### WHAT IS NEEDED:
Render every line of the entries below as a Markdown table, omitting blank lines, with a column named Row for the row number and a column named Line for the line itself.

- - - - - - -

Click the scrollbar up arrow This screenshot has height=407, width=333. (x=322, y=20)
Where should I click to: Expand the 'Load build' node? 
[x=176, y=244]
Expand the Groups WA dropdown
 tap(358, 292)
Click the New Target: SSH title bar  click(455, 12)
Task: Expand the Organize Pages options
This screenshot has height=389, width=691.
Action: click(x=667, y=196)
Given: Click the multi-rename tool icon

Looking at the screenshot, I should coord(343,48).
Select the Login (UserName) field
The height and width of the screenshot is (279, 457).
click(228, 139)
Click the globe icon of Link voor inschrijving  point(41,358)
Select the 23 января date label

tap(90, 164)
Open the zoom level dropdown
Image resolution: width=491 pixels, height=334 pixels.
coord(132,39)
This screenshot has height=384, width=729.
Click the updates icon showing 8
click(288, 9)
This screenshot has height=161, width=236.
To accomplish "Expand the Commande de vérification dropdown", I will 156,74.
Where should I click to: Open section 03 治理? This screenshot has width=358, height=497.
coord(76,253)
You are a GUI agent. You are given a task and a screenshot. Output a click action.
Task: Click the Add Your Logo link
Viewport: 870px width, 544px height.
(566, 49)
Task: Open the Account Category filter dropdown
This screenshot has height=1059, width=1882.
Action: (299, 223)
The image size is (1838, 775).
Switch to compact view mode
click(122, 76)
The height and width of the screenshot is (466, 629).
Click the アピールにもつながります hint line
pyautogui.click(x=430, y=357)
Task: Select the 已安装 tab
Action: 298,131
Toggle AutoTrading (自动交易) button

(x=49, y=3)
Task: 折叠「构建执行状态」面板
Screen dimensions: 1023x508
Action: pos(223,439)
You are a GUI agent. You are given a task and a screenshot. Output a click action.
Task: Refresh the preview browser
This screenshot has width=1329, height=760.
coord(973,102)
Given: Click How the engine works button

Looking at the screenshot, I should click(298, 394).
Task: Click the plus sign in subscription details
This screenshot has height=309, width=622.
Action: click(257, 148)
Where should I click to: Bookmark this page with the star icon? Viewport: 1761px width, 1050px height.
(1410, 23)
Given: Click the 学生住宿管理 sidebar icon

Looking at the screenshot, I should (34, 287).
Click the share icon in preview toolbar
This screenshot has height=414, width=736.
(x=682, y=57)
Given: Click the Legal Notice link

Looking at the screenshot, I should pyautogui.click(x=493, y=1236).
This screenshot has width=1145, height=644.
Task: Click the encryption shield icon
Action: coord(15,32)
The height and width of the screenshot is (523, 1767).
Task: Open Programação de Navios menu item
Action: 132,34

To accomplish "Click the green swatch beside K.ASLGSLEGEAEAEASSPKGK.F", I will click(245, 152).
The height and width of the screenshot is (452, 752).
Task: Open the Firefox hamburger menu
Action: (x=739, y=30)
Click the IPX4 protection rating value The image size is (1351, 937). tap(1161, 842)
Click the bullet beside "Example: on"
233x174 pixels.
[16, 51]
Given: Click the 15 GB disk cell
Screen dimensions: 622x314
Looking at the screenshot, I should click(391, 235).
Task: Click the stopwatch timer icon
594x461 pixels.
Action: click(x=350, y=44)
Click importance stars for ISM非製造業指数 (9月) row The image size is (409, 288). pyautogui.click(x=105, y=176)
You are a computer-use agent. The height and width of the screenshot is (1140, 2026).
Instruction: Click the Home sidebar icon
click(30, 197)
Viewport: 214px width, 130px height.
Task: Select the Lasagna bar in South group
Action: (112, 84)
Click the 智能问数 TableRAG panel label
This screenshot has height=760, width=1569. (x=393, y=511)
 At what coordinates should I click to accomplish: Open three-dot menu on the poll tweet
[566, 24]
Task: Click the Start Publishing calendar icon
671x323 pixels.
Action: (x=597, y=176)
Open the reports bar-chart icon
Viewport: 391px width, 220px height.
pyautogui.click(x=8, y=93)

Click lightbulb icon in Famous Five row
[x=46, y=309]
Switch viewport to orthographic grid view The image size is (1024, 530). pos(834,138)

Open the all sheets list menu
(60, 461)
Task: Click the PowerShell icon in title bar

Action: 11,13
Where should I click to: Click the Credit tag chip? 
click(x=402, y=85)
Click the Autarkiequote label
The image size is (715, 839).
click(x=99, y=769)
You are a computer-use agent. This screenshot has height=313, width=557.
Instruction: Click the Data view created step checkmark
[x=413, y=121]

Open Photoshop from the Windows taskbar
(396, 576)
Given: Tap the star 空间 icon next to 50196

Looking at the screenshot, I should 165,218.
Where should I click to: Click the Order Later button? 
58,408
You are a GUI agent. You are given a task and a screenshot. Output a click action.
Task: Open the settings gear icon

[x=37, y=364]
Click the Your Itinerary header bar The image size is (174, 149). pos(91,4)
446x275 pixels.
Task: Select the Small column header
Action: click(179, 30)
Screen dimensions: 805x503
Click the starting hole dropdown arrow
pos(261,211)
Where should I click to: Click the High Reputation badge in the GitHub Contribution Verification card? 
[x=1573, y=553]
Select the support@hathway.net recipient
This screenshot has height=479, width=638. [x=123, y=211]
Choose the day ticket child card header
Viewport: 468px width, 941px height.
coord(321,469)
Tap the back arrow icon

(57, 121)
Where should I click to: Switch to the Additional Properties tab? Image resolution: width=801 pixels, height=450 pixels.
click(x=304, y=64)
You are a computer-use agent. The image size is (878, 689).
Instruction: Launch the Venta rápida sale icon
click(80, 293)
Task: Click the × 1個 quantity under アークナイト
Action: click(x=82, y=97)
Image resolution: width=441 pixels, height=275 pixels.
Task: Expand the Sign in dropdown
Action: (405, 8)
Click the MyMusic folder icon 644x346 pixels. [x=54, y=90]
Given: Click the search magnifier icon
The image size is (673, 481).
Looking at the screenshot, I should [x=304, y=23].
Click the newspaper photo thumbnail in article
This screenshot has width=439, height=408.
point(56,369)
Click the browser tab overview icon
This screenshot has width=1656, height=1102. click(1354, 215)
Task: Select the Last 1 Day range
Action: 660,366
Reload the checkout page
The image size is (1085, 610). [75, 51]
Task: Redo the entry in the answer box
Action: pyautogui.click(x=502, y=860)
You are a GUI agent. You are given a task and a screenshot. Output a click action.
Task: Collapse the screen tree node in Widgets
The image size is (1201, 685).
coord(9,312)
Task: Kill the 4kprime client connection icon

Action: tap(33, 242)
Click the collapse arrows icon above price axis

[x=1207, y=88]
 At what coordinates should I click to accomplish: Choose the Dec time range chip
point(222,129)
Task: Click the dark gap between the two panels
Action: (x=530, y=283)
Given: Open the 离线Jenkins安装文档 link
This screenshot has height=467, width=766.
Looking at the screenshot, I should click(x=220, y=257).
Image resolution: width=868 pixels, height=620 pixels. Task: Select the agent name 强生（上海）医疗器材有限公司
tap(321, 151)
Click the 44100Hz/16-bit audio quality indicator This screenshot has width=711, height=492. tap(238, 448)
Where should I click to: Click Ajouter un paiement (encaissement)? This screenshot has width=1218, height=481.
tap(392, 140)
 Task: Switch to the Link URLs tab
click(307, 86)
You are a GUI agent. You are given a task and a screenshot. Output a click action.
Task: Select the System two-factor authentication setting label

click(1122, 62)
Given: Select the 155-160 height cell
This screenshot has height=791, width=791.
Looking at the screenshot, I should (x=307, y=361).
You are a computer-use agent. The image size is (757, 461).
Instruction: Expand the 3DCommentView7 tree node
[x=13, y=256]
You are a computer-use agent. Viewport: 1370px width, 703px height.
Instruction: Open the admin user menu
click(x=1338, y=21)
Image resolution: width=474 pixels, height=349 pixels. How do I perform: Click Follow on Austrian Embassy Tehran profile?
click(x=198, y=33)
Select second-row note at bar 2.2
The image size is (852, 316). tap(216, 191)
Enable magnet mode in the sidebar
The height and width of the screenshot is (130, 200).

- - - - - - -

### OUTPUT FOR THIS EXERCISE:
| Row | Line |
|---|---|
| 1 | Click the scrollbar up arrow This screenshot has height=407, width=333. (x=322, y=20) |
| 2 | Where should I click to: Expand the 'Load build' node?  |
| 3 | [x=176, y=244] |
| 4 | Expand the Groups WA dropdown |
| 5 |  tap(358, 292) |
| 6 | Click the New Target: SSH title bar  click(455, 12) |
| 7 | Task: Expand the Organize Pages options |
| 8 | This screenshot has height=389, width=691. |
| 9 | Action: click(x=667, y=196) |
| 10 | Given: Click the multi-rename tool icon |
| 11 | Looking at the screenshot, I should coord(343,48). |
| 12 | Select the Login (UserName) field |
| 13 | The height and width of the screenshot is (279, 457). |
| 14 | click(228, 139) |
| 15 | Click the globe icon of Link voor inschrijving  point(41,358) |
| 16 | Select the 23 января date label |
| 17 | tap(90, 164) |
| 18 | Open the zoom level dropdown |
| 19 | Image resolution: width=491 pixels, height=334 pixels. |
| 20 | coord(132,39) |
| 21 | This screenshot has height=384, width=729. |
| 22 | Click the updates icon showing 8 |
| 23 | click(288, 9) |
| 24 | This screenshot has height=161, width=236. |
| 25 | To accomplish "Expand the Commande de vérification dropdown", I will 156,74. |
| 26 | Where should I click to: Open section 03 治理? This screenshot has width=358, height=497. |
| 27 | coord(76,253) |
| 28 | You are a GUI agent. You are given a task and a screenshot. Output a click action. |
| 29 | Task: Click the Add Your Logo link |
| 30 | Viewport: 870px width, 544px height. |
| 31 | (566, 49) |
| 32 | Task: Open the Account Category filter dropdown |
| 33 | This screenshot has height=1059, width=1882. |
| 34 | Action: (299, 223) |
| 35 | The image size is (1838, 775). |
| 36 | Switch to compact view mode |
| 37 | click(122, 76) |
| 38 | The height and width of the screenshot is (466, 629). |
| 39 | Click the アピールにもつながります hint line |
| 40 | pyautogui.click(x=430, y=357) |
| 41 | Task: Select the 已安装 tab |
| 42 | Action: 298,131 |
| 43 | Toggle AutoTrading (自动交易) button |
| 44 | (x=49, y=3) |
| 45 | Task: 折叠「构建执行状态」面板 |
| 46 | Screen dimensions: 1023x508 |
| 47 | Action: pos(223,439) |
| 48 | You are a GUI agent. You are given a task and a screenshot. Output a click action. |
| 49 | Task: Refresh the preview browser |
| 50 | This screenshot has width=1329, height=760. |
| 51 | coord(973,102) |
| 52 | Given: Click How the engine works button |
| 53 | Looking at the screenshot, I should click(298, 394). |
| 54 | Task: Click the plus sign in subscription details |
| 55 | This screenshot has height=309, width=622. |
| 56 | Action: click(257, 148) |
| 57 | Where should I click to: Bookmark this page with the star icon? Viewport: 1761px width, 1050px height. |
| 58 | (1410, 23) |
| 59 | Given: Click the 学生住宿管理 sidebar icon |
| 60 | Looking at the screenshot, I should (34, 287). |
| 61 | Click the share icon in preview toolbar |
| 62 | This screenshot has height=414, width=736. |
| 63 | (x=682, y=57) |
| 64 | Given: Click the Legal Notice link |
| 65 | Looking at the screenshot, I should pyautogui.click(x=493, y=1236). |
| 66 | This screenshot has width=1145, height=644. |
| 67 | Task: Click the encryption shield icon |
| 68 | Action: coord(15,32) |
| 69 | The height and width of the screenshot is (523, 1767). |
| 70 | Task: Open Programação de Navios menu item |
| 71 | Action: 132,34 |
| 72 | To accomplish "Click the green swatch beside K.ASLGSLEGEAEAEASSPKGK.F", I will click(245, 152). |
| 73 | The height and width of the screenshot is (452, 752). |
| 74 | Task: Open the Firefox hamburger menu |
| 75 | Action: (x=739, y=30) |
| 76 | Click the IPX4 protection rating value The image size is (1351, 937). tap(1161, 842) |
| 77 | Click the bullet beside "Example: on" |
| 78 | 233x174 pixels. |
| 79 | [16, 51] |
| 80 | Given: Click the 15 GB disk cell |
| 81 | Screen dimensions: 622x314 |
| 82 | Looking at the screenshot, I should click(391, 235). |
| 83 | Task: Click the stopwatch timer icon |
| 84 | 594x461 pixels. |
| 85 | Action: click(x=350, y=44) |
| 86 | Click importance stars for ISM非製造業指数 (9月) row The image size is (409, 288). pyautogui.click(x=105, y=176) |
| 87 | You are a computer-use agent. The height and width of the screenshot is (1140, 2026). |
| 88 | Instruction: Click the Home sidebar icon |
| 89 | click(30, 197) |
| 90 | Viewport: 214px width, 130px height. |
| 91 | Task: Select the Lasagna bar in South group |
| 92 | Action: (112, 84) |
| 93 | Click the 智能问数 TableRAG panel label |
| 94 | This screenshot has height=760, width=1569. (x=393, y=511) |
| 95 |  At what coordinates should I click to accomplish: Open three-dot menu on the poll tweet |
| 96 | [566, 24] |
| 97 | Task: Click the Start Publishing calendar icon |
| 98 | 671x323 pixels. |
| 99 | Action: (x=597, y=176) |
| 100 | Open the reports bar-chart icon |
| 101 | Viewport: 391px width, 220px height. |
| 102 | pyautogui.click(x=8, y=93) |
| 103 | Click lightbulb icon in Famous Five row |
| 104 | [x=46, y=309] |
| 105 | Switch viewport to orthographic grid view The image size is (1024, 530). pos(834,138) |
| 106 | Open the all sheets list menu |
| 107 | (60, 461) |
| 108 | Task: Click the PowerShell icon in title bar |
| 109 | Action: 11,13 |
| 110 | Where should I click to: Click the Credit tag chip?  |
| 111 | click(x=402, y=85) |
| 112 | Click the Autarkiequote label |
| 113 | The image size is (715, 839). |
| 114 | click(x=99, y=769) |
| 115 | You are a computer-use agent. This screenshot has height=313, width=557. |
| 116 | Instruction: Click the Data view created step checkmark |
| 117 | [x=413, y=121] |
| 118 | Open Photoshop from the Windows taskbar |
| 119 | (396, 576) |
| 120 | Given: Tap the star 空间 icon next to 50196 |
| 121 | Looking at the screenshot, I should 165,218. |
| 122 | Where should I click to: Click the Order Later button?  |
| 123 | 58,408 |
| 124 | You are a GUI agent. You are given a task and a screenshot. Output a click action. |
| 125 | Task: Open the settings gear icon |
| 126 | [x=37, y=364] |
| 127 | Click the Your Itinerary header bar The image size is (174, 149). pos(91,4) |
| 128 | 446x275 pixels. |
| 129 | Task: Select the Small column header |
| 130 | Action: click(179, 30) |
| 131 | Screen dimensions: 805x503 |
| 132 | Click the starting hole dropdown arrow |
| 133 | pos(261,211) |
| 134 | Where should I click to: Click the High Reputation badge in the GitHub Contribution Verification card?  |
| 135 | [x=1573, y=553] |
| 136 | Select the support@hathway.net recipient |
| 137 | This screenshot has height=479, width=638. [x=123, y=211] |
| 138 | Choose the day ticket child card header |
| 139 | Viewport: 468px width, 941px height. |
| 140 | coord(321,469) |
| 141 | Tap the back arrow icon |
| 142 | (57, 121) |
| 143 | Where should I click to: Switch to the Additional Properties tab? Image resolution: width=801 pixels, height=450 pixels. |
| 144 | click(x=304, y=64) |
| 145 | You are a computer-use agent. The image size is (878, 689). |
| 146 | Instruction: Launch the Venta rápida sale icon |
| 147 | click(80, 293) |
| 148 | Task: Click the × 1個 quantity under アークナイト |
| 149 | Action: click(x=82, y=97) |
| 150 | Image resolution: width=441 pixels, height=275 pixels. |
| 151 | Task: Expand the Sign in dropdown |
| 152 | Action: (405, 8) |
| 153 | Click the MyMusic folder icon 644x346 pixels. [x=54, y=90] |
| 154 | Given: Click the search magnifier icon |
| 155 | The image size is (673, 481). |
| 156 | Looking at the screenshot, I should [x=304, y=23]. |
| 157 | Click the newspaper photo thumbnail in article |
| 158 | This screenshot has width=439, height=408. |
| 159 | point(56,369) |
| 160 | Click the browser tab overview icon |
| 161 | This screenshot has width=1656, height=1102. click(1354, 215) |
| 162 | Task: Select the Last 1 Day range |
| 163 | Action: 660,366 |
| 164 | Reload the checkout page |
| 165 | The image size is (1085, 610). [75, 51] |
| 166 | Task: Redo the entry in the answer box |
| 167 | Action: pyautogui.click(x=502, y=860) |
| 168 | You are a GUI agent. You are given a task and a screenshot. Output a click action. |
| 169 | Task: Collapse the screen tree node in Widgets |
| 170 | The image size is (1201, 685). |
| 171 | coord(9,312) |
| 172 | Task: Kill the 4kprime client connection icon |
| 173 | Action: tap(33, 242) |
| 174 | Click the collapse arrows icon above price axis |
| 175 | [x=1207, y=88] |
| 176 |  At what coordinates should I click to accomplish: Choose the Dec time range chip |
| 177 | point(222,129) |
| 178 | Task: Click the dark gap between the two panels |
| 179 | Action: (x=530, y=283) |
| 180 | Given: Open the 离线Jenkins安装文档 link |
| 181 | This screenshot has height=467, width=766. |
| 182 | Looking at the screenshot, I should click(x=220, y=257). |
| 183 | Image resolution: width=868 pixels, height=620 pixels. Task: Select the agent name 强生（上海）医疗器材有限公司 |
| 184 | tap(321, 151) |
| 185 | Click the 44100Hz/16-bit audio quality indicator This screenshot has width=711, height=492. tap(238, 448) |
| 186 | Where should I click to: Click Ajouter un paiement (encaissement)? This screenshot has width=1218, height=481. |
| 187 | tap(392, 140) |
| 188 |  Task: Switch to the Link URLs tab |
| 189 | click(307, 86) |
| 190 | You are a GUI agent. You are given a task and a screenshot. Output a click action. |
| 191 | Task: Select the System two-factor authentication setting label |
| 192 | click(1122, 62) |
| 193 | Given: Select the 155-160 height cell |
| 194 | This screenshot has height=791, width=791. |
| 195 | Looking at the screenshot, I should (x=307, y=361). |
| 196 | You are a computer-use agent. The image size is (757, 461). |
| 197 | Instruction: Expand the 3DCommentView7 tree node |
| 198 | [x=13, y=256] |
| 199 | You are a computer-use agent. Viewport: 1370px width, 703px height. |
| 200 | Instruction: Open the admin user menu |
| 201 | click(x=1338, y=21) |
| 202 | Image resolution: width=474 pixels, height=349 pixels. How do I perform: Click Follow on Austrian Embassy Tehran profile? |
| 203 | click(x=198, y=33) |
| 204 | Select second-row note at bar 2.2 |
| 205 | The image size is (852, 316). tap(216, 191) |
| 206 | Enable magnet mode in the sidebar |
| 207 | The height and width of the screenshot is (130, 200). |